But there’s more that has to go on behind the scenes–before you get to that big splash with lots of zeros to the left of the decimal point. Particularly in the realm of tax planning. (Because you can be sure that when there’s a windfall, Uncle Sam will be right there next to you with his hand out!)
Here are some steps to think about (and AllBusiness.com neatly outlines):
- What are you selling? There are two ways to sell your business: Sell the entire thing, entity and all, or sell the assets (and leave you holding the shell of the old entity). No surprise, sellers usually want to unload the whole kit and caboodle. Buyers usually want to avoid the liabilities that the business may have accumulated, so generally prefer to cherry-pick the assets.

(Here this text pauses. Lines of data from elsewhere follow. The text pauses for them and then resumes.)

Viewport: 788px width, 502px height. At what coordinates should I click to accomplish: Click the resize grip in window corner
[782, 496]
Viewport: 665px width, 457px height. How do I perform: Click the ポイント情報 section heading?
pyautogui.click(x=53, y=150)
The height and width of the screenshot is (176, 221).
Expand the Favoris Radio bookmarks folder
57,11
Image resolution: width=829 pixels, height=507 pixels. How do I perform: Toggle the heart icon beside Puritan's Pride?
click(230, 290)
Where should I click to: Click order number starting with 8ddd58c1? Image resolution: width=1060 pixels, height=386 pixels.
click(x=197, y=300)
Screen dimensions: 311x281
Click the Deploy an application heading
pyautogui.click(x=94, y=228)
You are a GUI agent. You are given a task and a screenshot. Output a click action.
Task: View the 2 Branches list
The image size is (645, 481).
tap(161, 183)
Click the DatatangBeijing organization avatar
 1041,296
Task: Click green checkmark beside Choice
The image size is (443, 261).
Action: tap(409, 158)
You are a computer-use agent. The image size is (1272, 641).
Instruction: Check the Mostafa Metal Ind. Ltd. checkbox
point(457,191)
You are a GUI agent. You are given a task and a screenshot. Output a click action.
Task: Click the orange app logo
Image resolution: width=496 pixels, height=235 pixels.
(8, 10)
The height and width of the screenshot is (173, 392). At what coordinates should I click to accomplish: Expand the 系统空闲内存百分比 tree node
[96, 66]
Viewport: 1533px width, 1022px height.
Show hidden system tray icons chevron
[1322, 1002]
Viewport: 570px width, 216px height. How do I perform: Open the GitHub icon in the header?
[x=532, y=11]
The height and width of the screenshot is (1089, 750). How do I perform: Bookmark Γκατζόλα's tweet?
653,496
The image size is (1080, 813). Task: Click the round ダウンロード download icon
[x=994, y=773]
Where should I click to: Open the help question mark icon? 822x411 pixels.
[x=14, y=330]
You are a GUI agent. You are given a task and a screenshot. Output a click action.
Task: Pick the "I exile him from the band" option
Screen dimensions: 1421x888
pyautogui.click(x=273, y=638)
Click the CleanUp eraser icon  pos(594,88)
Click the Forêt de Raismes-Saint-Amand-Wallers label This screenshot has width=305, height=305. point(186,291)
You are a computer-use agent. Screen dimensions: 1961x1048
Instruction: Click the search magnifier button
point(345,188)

- What can you sell? If you’re a sole proprietor, you have no entity to sell. If you’re a service-based business where the value of the company is based exclusively on the services you provide, there’s nothing for prospective purchasers to “buy” (unless they plan to hire you to work in-house, in which case it’s not strictly a business sale). Have you created any intellectual property that has an independent value?
- What’s the payout? Depending on the circumstances, you could have a number of options. Do you want all of it in cash, paid immediately? A payout over time? A mix of buyout for the assets and an employment (or consulting) contract to help with business transition for a few years? Part payment in stock of the acquiring company? Each one should be evaluated to see which provides the greatest tax advantage to you.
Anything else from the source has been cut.